___ Records for the exercise ___

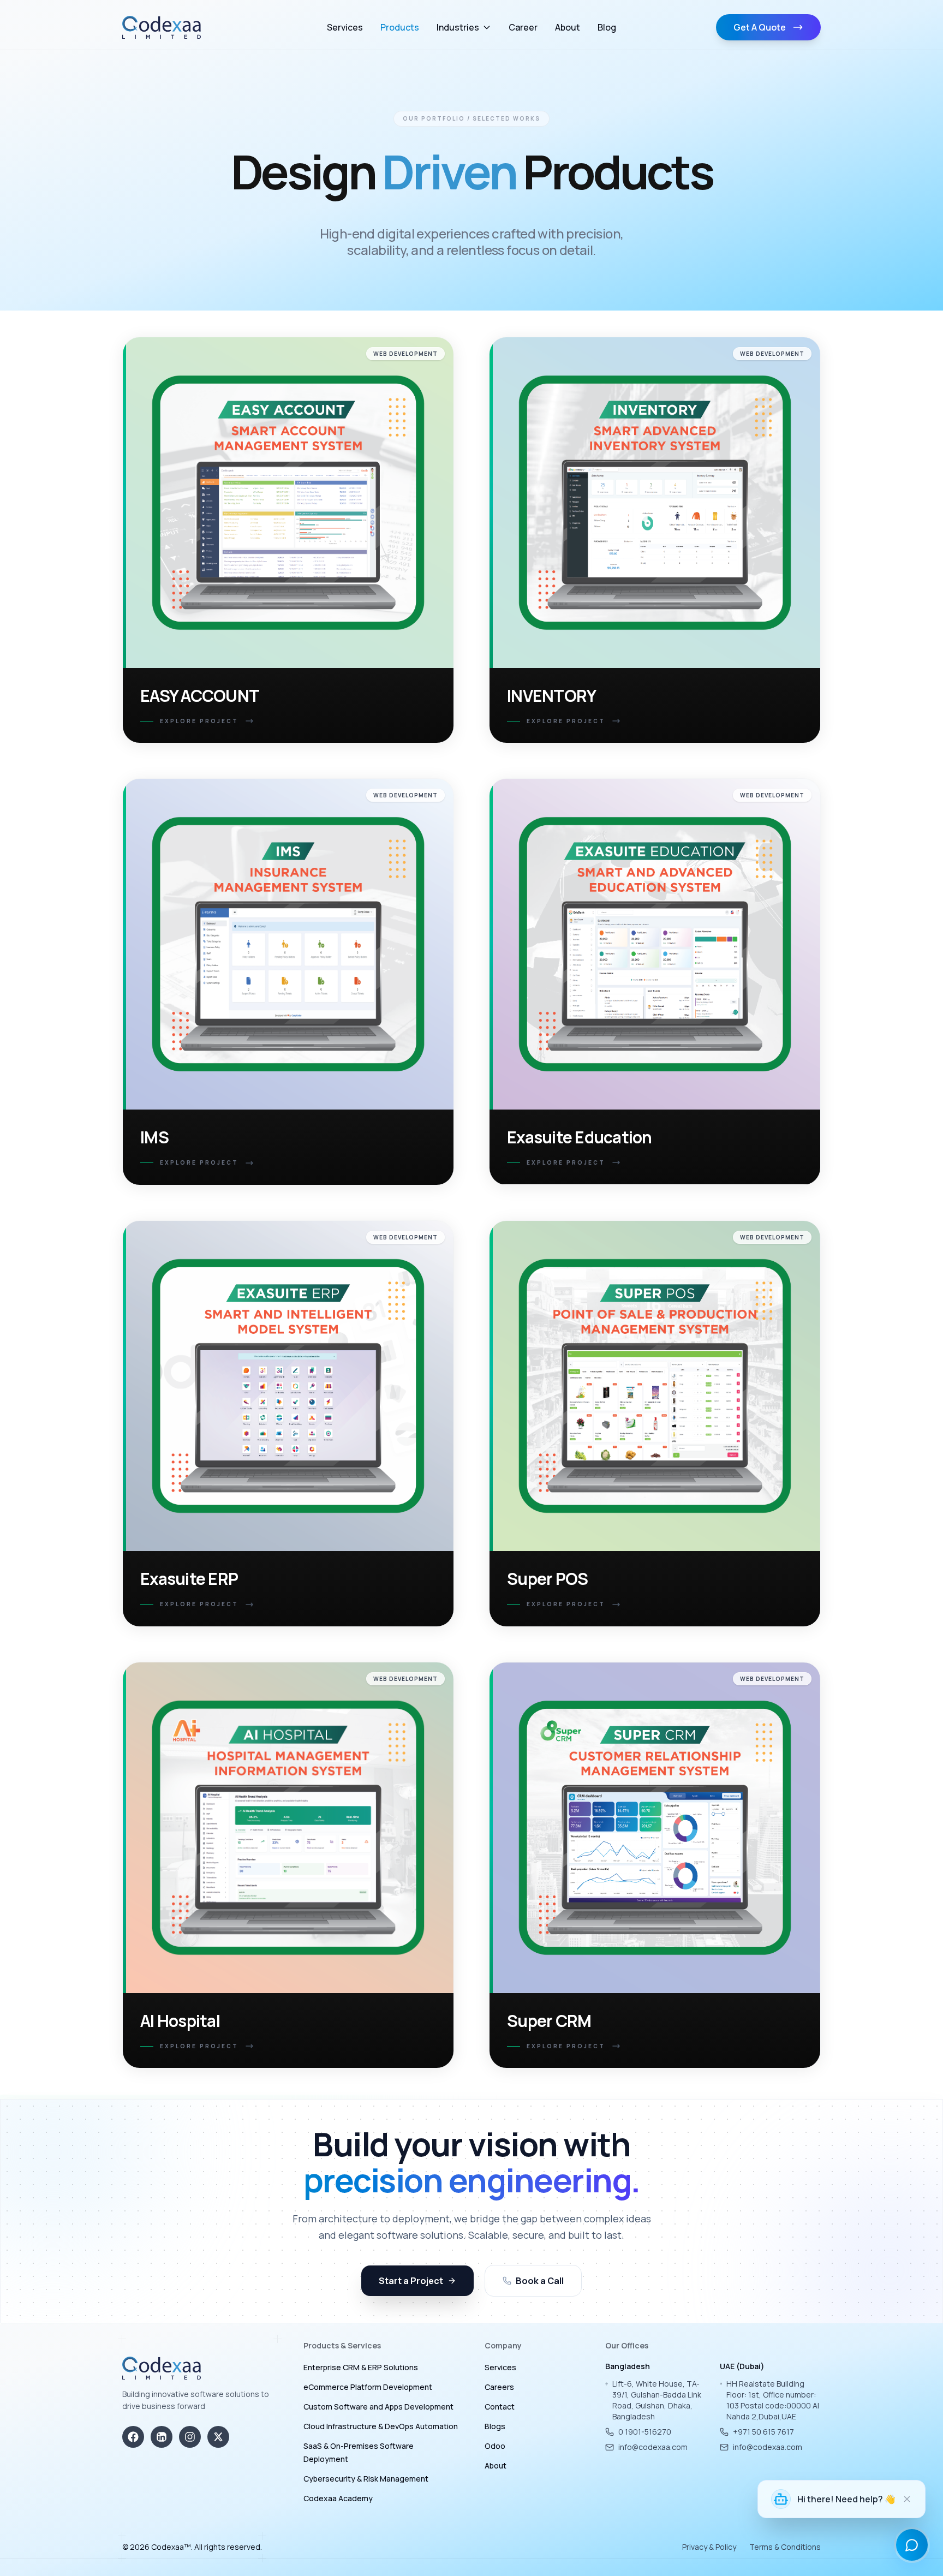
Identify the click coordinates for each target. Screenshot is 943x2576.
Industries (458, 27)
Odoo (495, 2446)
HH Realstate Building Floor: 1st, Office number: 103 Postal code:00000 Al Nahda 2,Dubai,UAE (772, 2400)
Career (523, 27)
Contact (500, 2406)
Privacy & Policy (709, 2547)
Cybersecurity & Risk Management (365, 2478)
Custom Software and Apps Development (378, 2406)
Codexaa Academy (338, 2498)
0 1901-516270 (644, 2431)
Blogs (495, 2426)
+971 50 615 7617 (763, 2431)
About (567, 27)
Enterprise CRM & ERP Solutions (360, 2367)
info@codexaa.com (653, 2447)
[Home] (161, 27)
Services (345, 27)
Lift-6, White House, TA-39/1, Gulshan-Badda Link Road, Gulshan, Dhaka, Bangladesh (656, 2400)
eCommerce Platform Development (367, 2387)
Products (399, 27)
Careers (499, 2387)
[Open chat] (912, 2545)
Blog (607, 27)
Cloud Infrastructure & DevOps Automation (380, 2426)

___
___ Records for the exercise ___

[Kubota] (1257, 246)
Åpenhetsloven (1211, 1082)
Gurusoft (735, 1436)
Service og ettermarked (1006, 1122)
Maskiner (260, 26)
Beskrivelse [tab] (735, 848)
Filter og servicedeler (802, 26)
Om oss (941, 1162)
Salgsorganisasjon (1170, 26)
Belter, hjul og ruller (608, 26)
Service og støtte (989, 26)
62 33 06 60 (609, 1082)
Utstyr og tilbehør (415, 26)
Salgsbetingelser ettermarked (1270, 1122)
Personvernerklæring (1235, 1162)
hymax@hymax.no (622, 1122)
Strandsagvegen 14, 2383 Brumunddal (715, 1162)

___
___ Records for the exercise ___

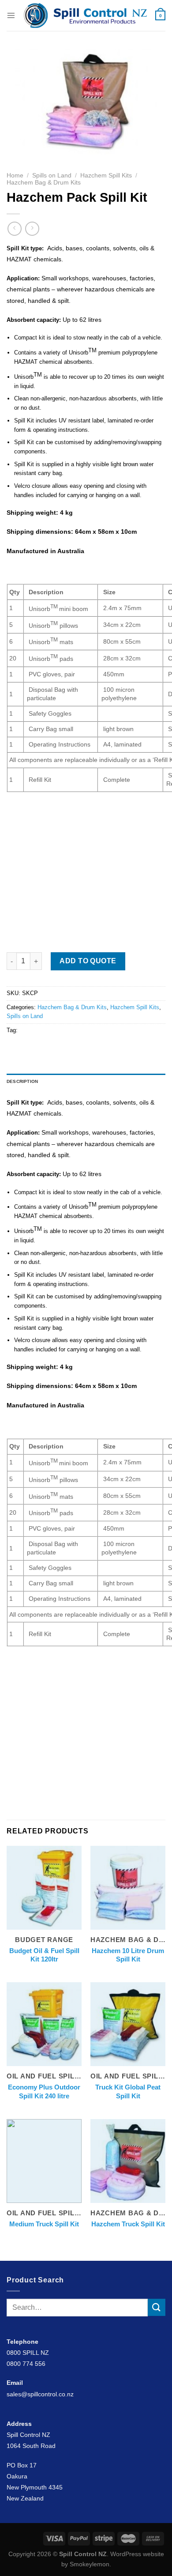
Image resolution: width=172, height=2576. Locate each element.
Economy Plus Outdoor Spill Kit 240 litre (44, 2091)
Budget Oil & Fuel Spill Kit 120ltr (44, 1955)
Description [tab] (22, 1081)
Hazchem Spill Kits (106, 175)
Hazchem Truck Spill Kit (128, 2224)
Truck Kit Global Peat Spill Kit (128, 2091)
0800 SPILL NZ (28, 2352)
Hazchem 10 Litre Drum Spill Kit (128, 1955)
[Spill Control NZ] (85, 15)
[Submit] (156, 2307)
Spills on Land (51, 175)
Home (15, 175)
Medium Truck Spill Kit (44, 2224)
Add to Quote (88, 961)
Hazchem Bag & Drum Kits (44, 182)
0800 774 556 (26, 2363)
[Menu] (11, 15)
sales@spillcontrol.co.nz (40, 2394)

___

Assignment
From the records above, quote only the lines running from the line with "0 1901-516270 (644, 2431)" to the line with "Cloud Infrastructure &", both lines included.

Written response
0 1901-516270 (644, 2431)
Blogs (495, 2426)
+971 50 615 7617 (763, 2431)
About (567, 27)
Enterprise CRM & ERP Solutions (360, 2367)
info@codexaa.com (653, 2447)
[Home] (161, 27)
Services (345, 27)
Lift-6, White House, TA-39/1, Gulshan-Badda Link Road, Gulshan, Dhaka, Bangladesh (656, 2400)
eCommerce Platform Development (367, 2387)
Products (399, 27)
Careers (499, 2387)
[Open chat] (912, 2545)
Blog (607, 27)
Cloud Infrastructure & DevOps Automation (380, 2426)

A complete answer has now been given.